## begin Given information
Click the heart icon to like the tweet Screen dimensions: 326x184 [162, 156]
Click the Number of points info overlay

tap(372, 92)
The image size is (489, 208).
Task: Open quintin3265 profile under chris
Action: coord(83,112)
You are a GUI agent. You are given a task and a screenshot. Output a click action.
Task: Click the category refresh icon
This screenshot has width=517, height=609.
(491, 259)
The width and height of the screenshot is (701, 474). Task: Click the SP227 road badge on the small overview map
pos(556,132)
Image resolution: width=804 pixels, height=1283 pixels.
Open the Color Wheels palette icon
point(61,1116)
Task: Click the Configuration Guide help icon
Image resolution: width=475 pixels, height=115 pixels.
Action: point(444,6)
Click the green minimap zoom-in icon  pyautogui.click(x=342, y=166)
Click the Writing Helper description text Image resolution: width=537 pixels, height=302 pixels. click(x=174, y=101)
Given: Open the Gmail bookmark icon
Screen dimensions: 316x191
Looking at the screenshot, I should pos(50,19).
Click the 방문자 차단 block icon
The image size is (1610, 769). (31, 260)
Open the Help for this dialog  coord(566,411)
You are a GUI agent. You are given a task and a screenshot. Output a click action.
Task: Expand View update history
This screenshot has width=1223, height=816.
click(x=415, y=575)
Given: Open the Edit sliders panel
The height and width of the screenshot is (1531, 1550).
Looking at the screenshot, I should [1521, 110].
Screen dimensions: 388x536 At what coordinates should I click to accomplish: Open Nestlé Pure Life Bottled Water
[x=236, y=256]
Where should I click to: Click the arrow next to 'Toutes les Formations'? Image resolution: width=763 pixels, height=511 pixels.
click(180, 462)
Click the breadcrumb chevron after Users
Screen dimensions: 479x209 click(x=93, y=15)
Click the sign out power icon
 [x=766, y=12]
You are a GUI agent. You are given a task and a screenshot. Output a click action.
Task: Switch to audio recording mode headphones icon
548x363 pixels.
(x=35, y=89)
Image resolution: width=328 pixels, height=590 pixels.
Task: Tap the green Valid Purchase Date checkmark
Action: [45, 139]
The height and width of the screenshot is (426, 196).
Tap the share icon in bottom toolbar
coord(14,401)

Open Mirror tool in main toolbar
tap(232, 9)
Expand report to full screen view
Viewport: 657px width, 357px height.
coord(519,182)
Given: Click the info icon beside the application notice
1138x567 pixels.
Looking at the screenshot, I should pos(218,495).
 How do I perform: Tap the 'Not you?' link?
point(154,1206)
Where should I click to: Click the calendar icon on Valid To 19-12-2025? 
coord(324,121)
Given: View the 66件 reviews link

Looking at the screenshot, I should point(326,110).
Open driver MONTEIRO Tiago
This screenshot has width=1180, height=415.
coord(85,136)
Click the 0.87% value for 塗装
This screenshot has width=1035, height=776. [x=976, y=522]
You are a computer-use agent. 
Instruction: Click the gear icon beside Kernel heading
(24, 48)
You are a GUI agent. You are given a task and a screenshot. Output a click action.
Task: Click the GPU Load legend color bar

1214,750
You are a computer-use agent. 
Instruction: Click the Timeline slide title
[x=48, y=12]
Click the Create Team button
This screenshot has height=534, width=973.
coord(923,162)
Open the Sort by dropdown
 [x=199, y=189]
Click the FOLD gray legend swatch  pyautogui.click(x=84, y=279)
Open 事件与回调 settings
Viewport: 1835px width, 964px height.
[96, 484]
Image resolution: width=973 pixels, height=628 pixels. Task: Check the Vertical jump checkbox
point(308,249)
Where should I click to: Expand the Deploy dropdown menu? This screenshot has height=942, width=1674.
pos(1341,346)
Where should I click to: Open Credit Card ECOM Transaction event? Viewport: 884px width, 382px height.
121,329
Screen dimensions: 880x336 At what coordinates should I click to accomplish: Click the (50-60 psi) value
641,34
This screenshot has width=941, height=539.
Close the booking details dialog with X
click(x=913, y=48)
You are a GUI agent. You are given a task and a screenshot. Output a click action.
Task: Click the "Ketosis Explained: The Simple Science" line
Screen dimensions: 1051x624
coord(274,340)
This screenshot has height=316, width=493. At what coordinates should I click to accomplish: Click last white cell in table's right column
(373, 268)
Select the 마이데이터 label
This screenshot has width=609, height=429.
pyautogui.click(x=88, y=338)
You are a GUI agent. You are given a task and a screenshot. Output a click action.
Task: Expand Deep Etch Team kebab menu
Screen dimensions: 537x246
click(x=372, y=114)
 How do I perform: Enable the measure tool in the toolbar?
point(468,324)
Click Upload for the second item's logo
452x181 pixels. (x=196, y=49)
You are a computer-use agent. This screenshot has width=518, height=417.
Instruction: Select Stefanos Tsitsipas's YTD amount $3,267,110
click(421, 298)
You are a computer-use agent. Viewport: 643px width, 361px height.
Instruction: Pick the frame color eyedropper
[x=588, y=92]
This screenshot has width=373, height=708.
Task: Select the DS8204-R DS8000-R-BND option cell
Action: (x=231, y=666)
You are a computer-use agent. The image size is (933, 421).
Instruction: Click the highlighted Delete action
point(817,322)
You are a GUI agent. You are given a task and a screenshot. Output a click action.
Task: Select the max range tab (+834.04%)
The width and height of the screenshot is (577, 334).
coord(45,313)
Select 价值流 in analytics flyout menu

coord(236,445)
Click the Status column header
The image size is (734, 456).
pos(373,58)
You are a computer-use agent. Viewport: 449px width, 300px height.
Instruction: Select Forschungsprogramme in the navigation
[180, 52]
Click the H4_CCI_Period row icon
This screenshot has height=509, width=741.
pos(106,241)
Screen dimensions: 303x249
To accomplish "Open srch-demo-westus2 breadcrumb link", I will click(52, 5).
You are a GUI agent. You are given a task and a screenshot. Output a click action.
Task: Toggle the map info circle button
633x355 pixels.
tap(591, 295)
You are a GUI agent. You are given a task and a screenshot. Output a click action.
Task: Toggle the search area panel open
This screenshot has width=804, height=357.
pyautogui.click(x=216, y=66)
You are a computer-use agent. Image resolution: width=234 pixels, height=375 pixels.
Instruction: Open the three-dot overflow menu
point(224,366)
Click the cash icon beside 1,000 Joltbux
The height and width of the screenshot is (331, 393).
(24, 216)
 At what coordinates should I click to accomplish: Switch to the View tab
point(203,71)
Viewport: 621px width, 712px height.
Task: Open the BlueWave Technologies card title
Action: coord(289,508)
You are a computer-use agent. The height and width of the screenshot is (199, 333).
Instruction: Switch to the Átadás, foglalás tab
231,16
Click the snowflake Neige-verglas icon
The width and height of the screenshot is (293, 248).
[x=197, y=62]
## end Given information
• Short exercise:
Please find every line in the records above that contains the word "should" and copy each of those lines. Case counts.

• Response below:
Looking at the screenshot, I should pos(50,19).
Looking at the screenshot, I should [1521, 110].
Screen dimensions: 388x536 At what coordinates should I click to accomplish: Open Nestlé Pure Life Bottled Water
Where should I click to: Click the arrow next to 'Toutes les Formations'? Image resolution: width=763 pixels, height=511 pixels.
Looking at the screenshot, I should pos(218,495).
Where should I click to: Click the calendar icon on Valid To 19-12-2025? 
Looking at the screenshot, I should point(326,110).
Where should I click to: Expand the Deploy dropdown menu? This screenshot has height=942, width=1674.
Where should I click to: Open Credit Card ECOM Transaction event? Viewport: 884px width, 382px height.
Screen dimensions: 880x336 At what coordinates should I click to accomplish: Click the (50-60 psi) value
This screenshot has height=316, width=493. At what coordinates should I click to accomplish: Click last white cell in table's right column
 At what coordinates should I click to accomplish: Switch to the View tab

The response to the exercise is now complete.